## Alıntı metin
'Saray sabunu'nu dünyaya pazarlıyor
Halk Eğitim Merkezi'nde mis meyve sabunu kurslarına katılan ev hanımı Nilüfer Eren, açtığı atölye ile ürünlerini satıyor.
Osmanlı'da
padişahların hediyelik listesinde bulunan "mis meyve sabunu"nu evinde
üreten, ardından kurduğu atölye ile işini büyüten girişimci Nilüfer Eren, atölyesinde
Edirneli kadınlara da istihdam sağlıyor.
Halk Eğitim Merkezi'nde açılan kurslardan bu işi
öğrenen Eren, mis meyve sabunu üreterek aile ekonomisine katkı sağlıyor.
İşini
büyüten girişimci Eren, Avrupa'dan Amerika'ya kadar dünyanın dört bir yanına
ihracat yapıyor.

## Alıştırma yönergeleri
1: Sabun haberine göre aşağıdaki soruları yanıtlayın:
(a) Osmanlı'da mis meyve sabunu hangi listede yer alıyordu?
(b) Nilüfer Eren bu işi nerede öğrendi?
(c) Eren atölyesinde kimlere istihdam sağlıyor?
2: Kayıtlarda "Click the Excel" ifadesini içeren satırla başlayıp "Click the green" ifadesini içeren satırla biten bölümü, iki uç satır da dahil olmak üzere aynen kopyalayın.

## Saklanan kayıtlar
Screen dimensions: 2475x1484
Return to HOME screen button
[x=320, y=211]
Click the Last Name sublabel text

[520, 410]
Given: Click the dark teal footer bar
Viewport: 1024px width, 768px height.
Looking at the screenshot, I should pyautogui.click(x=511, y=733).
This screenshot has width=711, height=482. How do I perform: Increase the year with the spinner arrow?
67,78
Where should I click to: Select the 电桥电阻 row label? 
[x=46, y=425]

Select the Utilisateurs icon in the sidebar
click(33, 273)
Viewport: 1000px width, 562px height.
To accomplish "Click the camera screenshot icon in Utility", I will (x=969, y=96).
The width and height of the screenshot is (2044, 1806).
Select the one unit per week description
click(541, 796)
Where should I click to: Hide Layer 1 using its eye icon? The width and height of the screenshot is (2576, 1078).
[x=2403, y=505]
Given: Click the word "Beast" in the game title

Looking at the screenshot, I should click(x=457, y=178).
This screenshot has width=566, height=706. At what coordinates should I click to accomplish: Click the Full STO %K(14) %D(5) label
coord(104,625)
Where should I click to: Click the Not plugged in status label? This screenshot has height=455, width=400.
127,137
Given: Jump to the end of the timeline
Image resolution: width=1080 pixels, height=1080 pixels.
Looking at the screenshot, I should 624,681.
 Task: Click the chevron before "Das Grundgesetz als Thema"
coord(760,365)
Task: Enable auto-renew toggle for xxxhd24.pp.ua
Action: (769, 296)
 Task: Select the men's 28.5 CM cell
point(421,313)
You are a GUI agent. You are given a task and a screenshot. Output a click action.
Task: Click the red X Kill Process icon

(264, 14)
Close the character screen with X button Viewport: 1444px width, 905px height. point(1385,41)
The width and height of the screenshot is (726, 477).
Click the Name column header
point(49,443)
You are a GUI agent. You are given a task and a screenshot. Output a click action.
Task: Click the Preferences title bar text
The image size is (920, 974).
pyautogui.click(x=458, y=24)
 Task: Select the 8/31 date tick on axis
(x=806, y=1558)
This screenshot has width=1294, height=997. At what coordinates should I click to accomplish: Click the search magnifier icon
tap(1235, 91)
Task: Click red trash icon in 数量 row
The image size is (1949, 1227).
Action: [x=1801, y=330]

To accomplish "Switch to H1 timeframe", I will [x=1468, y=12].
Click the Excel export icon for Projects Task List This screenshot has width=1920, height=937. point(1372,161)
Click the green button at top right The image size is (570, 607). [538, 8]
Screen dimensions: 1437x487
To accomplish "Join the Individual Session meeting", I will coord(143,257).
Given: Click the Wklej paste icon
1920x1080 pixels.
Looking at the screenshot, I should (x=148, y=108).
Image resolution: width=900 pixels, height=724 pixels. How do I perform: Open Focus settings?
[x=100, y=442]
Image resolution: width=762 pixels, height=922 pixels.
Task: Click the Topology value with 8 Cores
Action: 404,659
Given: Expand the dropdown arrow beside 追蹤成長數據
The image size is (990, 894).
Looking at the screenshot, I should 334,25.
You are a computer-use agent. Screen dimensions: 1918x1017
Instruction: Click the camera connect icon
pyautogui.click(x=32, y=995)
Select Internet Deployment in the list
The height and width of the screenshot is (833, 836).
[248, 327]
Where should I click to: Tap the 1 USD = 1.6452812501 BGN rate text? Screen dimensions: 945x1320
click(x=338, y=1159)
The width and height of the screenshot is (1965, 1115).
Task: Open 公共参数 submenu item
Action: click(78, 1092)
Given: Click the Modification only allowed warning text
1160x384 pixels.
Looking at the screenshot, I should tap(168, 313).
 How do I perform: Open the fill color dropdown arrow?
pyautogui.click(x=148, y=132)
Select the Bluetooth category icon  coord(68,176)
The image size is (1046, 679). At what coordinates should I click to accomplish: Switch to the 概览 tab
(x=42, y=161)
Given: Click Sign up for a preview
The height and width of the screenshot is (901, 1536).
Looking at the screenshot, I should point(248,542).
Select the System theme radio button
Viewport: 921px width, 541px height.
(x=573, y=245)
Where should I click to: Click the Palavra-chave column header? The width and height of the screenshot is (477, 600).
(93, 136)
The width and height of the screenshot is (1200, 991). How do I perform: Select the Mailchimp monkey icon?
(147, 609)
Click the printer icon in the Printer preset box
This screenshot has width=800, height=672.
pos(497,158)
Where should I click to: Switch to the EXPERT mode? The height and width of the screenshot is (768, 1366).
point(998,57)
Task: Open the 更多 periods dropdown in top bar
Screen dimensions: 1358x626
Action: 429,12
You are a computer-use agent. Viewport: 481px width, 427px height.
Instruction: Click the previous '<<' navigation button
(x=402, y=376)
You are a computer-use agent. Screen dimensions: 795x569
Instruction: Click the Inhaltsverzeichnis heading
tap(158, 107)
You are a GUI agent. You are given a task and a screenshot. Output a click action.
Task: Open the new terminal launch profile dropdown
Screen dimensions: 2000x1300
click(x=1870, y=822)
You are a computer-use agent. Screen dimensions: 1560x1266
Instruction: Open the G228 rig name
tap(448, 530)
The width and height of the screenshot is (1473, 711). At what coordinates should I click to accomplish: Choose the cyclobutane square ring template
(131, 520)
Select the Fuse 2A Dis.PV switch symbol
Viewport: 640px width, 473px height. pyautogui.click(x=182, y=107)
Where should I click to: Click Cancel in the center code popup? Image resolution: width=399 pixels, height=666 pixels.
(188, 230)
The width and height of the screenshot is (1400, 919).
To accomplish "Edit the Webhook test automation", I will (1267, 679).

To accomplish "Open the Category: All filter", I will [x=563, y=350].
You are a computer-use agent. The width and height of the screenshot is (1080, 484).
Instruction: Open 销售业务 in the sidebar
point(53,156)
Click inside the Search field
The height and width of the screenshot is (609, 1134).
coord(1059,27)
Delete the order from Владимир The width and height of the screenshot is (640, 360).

## Alıştırma cevapları
1:
(a) Padişahların hediyelik listesinde.
(b) Halk Eğitim Merkezi'nde açılan kurslarda.
(c) Edirneli kadınlara.

2:
Click the Excel export icon for Projects Task List This screenshot has width=1920, height=937. point(1372,161)
Click the green button at top right The image size is (570, 607). [538, 8]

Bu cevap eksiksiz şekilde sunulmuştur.